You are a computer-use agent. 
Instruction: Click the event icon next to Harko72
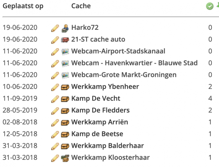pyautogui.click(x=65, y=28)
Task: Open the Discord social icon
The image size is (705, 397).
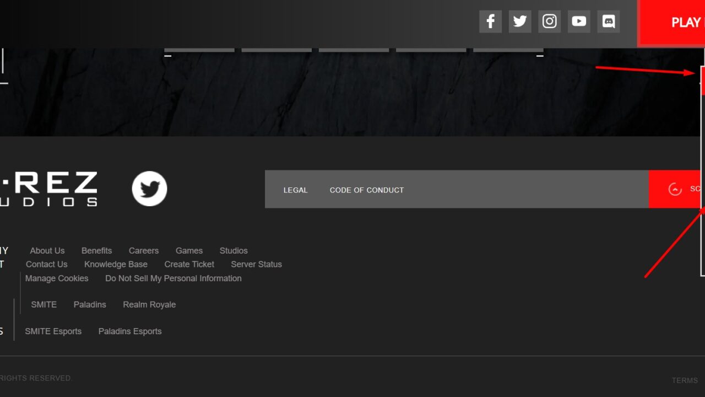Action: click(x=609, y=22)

==

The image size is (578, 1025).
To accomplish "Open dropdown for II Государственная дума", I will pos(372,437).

### Your assignment:
Show all lines from the data above in which the word "Open" appears.

### Output of the task:
Task: Open the Discord social icon
To accomplish "Open dropdown for II Государственная дума", I will pos(372,437).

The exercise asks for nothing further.